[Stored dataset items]
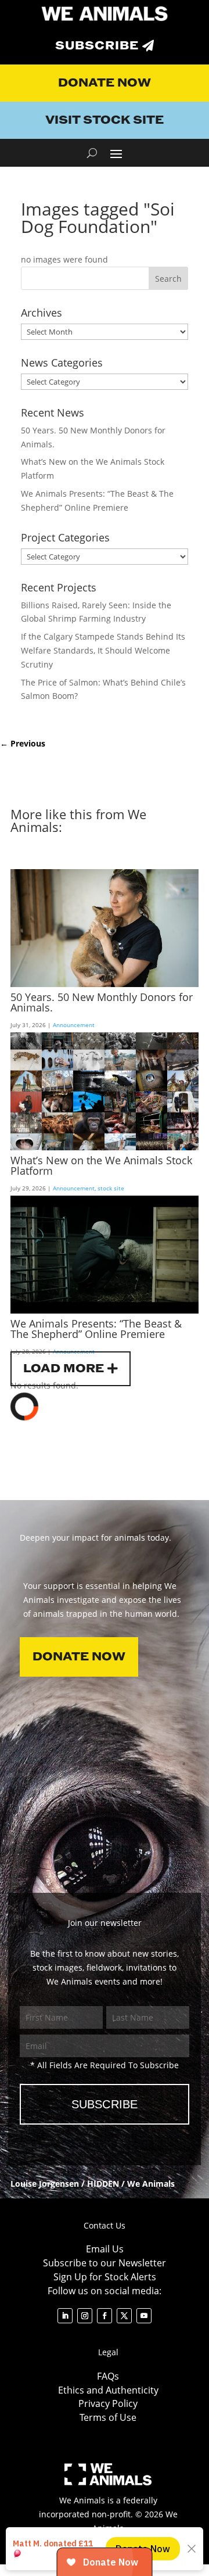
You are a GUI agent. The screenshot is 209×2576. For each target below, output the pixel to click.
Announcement (74, 1025)
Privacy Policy (108, 2403)
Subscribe (97, 45)
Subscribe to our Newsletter (104, 2262)
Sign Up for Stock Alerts (104, 2276)
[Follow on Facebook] (104, 2315)
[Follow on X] (124, 2315)
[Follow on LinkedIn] (65, 2315)
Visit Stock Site (104, 120)
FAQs (108, 2376)
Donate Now (104, 83)
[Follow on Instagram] (84, 2315)
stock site (111, 1188)
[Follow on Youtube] (144, 2315)
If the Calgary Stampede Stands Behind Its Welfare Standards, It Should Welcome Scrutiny (103, 650)
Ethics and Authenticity (108, 2390)
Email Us (105, 2249)
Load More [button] (63, 1368)
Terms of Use (108, 2417)
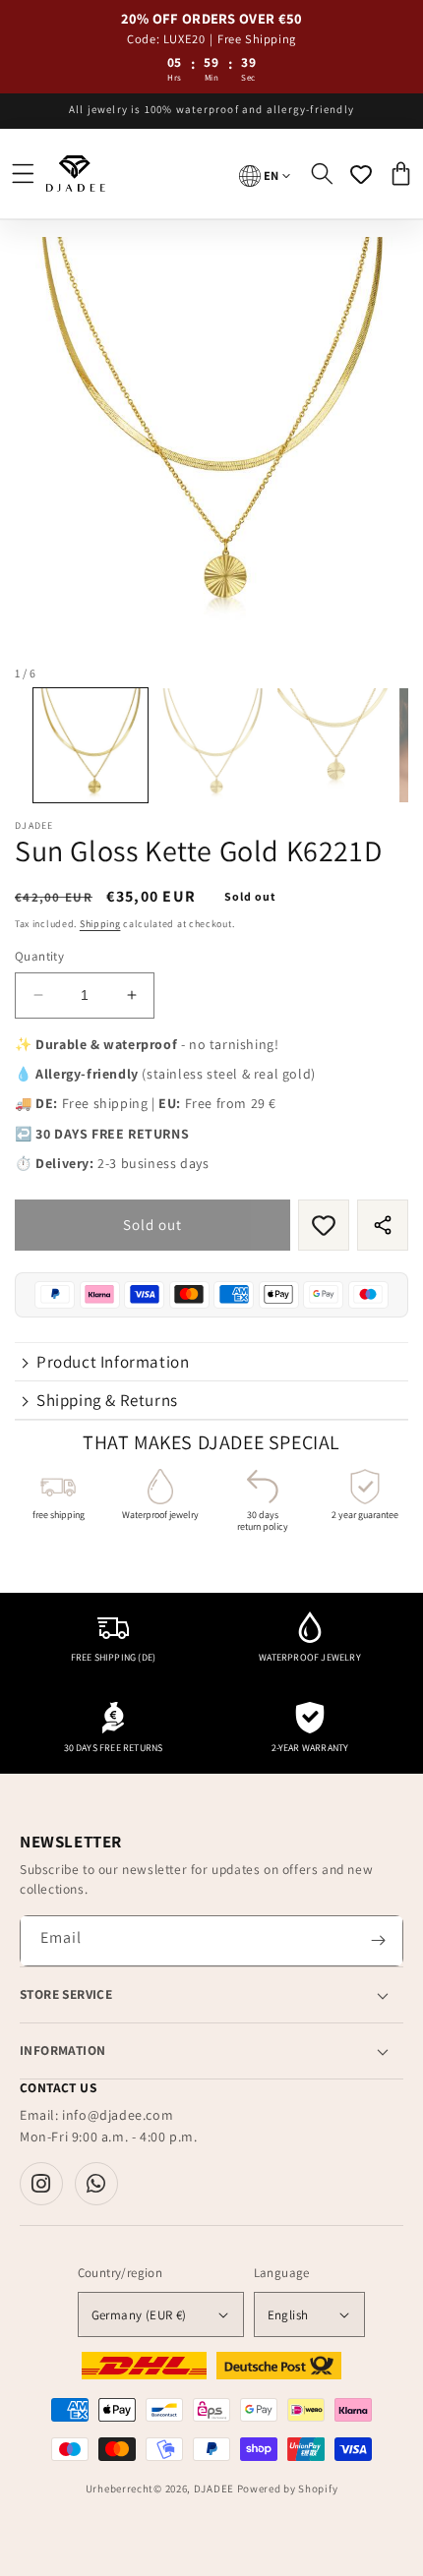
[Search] (321, 174)
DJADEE (214, 2488)
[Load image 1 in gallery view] (90, 745)
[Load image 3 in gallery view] (334, 745)
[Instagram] (41, 2183)
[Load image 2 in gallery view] (212, 745)
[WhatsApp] (96, 2183)
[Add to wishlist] (323, 1225)
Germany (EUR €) (139, 2315)
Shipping (100, 923)
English (288, 2315)
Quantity (39, 956)
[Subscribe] (377, 1940)
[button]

■ **TASK BRIEF**: Your reply should hold only the lines from the one that contains "Sign Up for Stock Alerts (104, 2276)" through the last line of the records above, exact and complete, and no pictures.

■ **TASK ANSWER**:
Sign Up for Stock Alerts (104, 2276)
[Follow on Facebook] (104, 2315)
[Follow on X] (124, 2315)
[Follow on LinkedIn] (65, 2315)
Visit Stock Site (104, 120)
FAQs (108, 2376)
Donate Now (104, 83)
[Follow on Instagram] (84, 2315)
stock site (111, 1188)
[Follow on Youtube] (144, 2315)
If the Calgary Stampede Stands Behind Its Welfare Standards, It Should Welcome Scrutiny (103, 650)
Ethics and Authenticity (108, 2390)
Email Us (105, 2249)
Load More [button] (63, 1368)
Terms of Use (108, 2417)
[Search] (321, 174)
DJADEE (214, 2488)
[Load image 1 in gallery view] (90, 745)
[Load image 3 in gallery view] (334, 745)
[Instagram] (41, 2183)
[Load image 2 in gallery view] (212, 745)
[WhatsApp] (96, 2183)
[Add to wishlist] (323, 1225)
Germany (EUR €) (139, 2315)
Shipping (100, 923)
English (288, 2315)
Quantity (39, 956)
[Subscribe] (377, 1940)
[button]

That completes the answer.